**Assigned task:**
This exercise asks for a copy of each line in the records below with the word "computer" in it.
--- START ---
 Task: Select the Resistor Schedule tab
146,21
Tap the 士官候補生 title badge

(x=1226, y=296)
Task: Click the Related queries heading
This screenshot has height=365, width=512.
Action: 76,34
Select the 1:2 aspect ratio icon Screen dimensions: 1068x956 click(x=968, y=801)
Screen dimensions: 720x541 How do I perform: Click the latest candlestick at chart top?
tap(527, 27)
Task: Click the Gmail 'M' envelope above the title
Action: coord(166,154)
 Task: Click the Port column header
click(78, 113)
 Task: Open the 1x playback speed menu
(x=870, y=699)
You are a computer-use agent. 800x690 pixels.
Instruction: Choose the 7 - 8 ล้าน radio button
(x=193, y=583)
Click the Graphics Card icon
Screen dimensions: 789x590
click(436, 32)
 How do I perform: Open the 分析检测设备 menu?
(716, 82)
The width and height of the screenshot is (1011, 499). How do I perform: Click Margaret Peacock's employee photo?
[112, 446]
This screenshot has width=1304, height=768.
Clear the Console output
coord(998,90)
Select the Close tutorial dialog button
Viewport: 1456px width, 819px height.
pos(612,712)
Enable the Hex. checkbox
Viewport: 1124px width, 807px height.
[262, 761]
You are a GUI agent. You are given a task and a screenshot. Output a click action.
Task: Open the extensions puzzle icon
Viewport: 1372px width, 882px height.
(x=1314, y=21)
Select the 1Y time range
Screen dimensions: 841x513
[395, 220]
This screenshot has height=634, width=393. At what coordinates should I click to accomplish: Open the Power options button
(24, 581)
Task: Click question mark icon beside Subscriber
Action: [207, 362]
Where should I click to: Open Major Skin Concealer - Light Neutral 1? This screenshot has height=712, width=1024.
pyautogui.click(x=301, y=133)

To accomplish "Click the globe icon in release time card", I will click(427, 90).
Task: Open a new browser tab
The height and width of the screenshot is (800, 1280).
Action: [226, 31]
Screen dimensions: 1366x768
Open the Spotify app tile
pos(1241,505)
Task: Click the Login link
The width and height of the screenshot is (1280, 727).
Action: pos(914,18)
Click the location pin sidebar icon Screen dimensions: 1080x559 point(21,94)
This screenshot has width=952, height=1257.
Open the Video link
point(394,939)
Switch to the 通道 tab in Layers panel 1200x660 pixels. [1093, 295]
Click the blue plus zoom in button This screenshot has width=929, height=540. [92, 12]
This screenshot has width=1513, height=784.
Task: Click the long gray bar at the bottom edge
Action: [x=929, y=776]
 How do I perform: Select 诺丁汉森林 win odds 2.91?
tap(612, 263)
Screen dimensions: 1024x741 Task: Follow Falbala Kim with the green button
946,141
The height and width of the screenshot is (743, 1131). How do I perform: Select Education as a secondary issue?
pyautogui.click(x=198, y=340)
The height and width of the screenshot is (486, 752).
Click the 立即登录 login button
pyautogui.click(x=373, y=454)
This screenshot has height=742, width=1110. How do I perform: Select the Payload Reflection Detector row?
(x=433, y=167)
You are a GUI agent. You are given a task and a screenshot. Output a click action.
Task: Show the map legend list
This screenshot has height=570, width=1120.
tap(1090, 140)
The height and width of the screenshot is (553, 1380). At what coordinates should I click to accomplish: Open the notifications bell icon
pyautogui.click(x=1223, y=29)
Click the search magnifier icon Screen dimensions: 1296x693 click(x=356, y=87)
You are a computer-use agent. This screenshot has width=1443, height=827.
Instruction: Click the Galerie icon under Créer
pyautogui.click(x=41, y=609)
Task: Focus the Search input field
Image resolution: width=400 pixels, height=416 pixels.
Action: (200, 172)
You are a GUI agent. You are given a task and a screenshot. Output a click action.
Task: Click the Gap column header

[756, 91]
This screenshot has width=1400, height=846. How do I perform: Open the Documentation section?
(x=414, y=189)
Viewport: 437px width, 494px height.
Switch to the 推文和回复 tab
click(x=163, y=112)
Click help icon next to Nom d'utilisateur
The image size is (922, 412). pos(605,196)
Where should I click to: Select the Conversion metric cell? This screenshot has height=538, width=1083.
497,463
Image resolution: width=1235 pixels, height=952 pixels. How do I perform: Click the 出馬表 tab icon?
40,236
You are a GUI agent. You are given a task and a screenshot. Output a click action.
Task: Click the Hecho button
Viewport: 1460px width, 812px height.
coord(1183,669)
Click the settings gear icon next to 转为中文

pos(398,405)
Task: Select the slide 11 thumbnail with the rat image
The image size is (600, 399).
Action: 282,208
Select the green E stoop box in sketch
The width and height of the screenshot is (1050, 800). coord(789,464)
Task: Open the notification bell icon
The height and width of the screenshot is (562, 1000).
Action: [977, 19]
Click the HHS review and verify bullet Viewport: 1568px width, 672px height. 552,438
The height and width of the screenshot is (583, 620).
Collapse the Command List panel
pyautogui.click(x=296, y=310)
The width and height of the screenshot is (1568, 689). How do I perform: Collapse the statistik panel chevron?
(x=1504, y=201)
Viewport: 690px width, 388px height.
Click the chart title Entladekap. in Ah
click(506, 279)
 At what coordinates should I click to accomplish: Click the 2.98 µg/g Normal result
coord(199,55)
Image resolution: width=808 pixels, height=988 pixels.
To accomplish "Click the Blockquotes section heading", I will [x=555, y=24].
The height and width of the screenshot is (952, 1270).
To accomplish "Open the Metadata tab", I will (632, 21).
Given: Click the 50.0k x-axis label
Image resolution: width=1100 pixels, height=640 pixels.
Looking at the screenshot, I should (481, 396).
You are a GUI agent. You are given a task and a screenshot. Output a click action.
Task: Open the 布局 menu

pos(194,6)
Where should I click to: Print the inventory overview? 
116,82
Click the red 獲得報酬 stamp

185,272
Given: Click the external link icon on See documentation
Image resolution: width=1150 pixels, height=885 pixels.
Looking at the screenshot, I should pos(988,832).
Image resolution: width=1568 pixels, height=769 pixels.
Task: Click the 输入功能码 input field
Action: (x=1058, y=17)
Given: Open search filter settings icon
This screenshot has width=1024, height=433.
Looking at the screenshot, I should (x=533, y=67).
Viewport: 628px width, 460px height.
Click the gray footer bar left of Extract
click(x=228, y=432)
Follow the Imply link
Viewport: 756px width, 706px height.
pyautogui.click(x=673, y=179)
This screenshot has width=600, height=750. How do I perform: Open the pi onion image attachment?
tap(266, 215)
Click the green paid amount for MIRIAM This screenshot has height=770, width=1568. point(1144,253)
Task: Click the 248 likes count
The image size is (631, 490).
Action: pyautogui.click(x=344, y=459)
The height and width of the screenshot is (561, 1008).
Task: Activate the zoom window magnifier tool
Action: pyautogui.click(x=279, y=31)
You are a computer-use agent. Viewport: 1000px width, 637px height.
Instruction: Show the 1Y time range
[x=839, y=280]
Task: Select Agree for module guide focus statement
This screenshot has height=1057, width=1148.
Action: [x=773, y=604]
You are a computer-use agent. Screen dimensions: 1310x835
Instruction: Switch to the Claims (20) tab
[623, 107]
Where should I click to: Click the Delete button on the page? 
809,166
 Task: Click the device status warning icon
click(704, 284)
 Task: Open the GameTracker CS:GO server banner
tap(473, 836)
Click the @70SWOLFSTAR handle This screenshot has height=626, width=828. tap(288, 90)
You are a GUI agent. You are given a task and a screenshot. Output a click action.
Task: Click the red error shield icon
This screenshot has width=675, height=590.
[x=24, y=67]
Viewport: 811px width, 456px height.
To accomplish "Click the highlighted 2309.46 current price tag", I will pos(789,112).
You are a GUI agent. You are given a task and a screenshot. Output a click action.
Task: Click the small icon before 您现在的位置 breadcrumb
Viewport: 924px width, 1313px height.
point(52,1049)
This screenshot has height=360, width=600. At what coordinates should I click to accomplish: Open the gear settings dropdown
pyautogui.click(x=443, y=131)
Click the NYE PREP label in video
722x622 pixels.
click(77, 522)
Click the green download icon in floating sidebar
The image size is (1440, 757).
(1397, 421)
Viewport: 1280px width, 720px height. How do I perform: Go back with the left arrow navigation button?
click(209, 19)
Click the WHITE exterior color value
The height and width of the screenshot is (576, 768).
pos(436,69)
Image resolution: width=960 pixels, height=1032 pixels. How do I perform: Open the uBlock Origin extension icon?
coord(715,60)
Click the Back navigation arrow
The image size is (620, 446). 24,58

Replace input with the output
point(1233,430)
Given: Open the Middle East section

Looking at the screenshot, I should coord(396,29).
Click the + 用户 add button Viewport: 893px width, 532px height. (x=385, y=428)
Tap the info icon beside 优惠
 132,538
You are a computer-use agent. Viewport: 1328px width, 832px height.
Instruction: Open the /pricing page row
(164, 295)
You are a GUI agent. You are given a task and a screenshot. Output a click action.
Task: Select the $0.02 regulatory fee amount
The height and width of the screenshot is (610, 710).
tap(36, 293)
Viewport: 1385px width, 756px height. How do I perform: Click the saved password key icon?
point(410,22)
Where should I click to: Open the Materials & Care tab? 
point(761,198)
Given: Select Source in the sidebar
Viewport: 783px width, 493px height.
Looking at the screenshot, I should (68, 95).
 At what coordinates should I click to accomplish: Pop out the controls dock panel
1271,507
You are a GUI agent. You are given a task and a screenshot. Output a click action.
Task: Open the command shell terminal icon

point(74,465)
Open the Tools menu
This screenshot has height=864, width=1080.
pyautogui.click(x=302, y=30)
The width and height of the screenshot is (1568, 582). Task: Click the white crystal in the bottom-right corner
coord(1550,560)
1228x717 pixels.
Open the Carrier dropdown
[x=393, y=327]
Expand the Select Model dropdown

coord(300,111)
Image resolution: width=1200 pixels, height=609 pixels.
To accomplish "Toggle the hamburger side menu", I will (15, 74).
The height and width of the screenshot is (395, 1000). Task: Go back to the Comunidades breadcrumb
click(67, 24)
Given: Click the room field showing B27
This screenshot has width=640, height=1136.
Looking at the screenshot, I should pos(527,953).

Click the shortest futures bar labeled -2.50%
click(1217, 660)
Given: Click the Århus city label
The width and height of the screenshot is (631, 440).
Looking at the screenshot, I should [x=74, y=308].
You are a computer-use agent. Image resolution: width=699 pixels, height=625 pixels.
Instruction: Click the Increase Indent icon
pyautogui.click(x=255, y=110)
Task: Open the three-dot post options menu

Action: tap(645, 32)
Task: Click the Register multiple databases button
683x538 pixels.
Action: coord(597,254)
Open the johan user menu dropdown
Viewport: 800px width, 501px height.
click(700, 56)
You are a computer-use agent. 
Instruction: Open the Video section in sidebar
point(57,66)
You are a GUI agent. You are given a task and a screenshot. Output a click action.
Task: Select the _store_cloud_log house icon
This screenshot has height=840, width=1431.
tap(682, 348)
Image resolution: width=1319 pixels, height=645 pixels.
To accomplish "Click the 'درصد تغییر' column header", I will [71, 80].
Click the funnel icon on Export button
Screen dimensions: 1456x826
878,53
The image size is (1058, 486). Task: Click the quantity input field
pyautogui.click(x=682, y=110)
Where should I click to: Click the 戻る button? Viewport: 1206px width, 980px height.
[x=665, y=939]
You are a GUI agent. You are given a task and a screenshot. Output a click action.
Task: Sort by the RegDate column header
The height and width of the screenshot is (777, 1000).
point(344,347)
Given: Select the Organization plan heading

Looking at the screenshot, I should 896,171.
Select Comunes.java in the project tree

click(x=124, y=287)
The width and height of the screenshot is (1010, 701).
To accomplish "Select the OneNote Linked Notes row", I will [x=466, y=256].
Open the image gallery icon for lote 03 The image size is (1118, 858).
--- END ---
**The answer:**
You are a computer-use agent. 800x690 pixels.
You are a computer-use agent. This screenshot has width=1443, height=827.
You are a computer-use agent. Viewport: 1000px width, 637px height.
You are a computer-use agent. Screen dimensions: 1310x835
You are a computer-use agent. Viewport: 1328px width, 832px height.
You are a computer-use agent. Image resolution: width=699 pixels, height=625 pixels.
You are a computer-use agent. 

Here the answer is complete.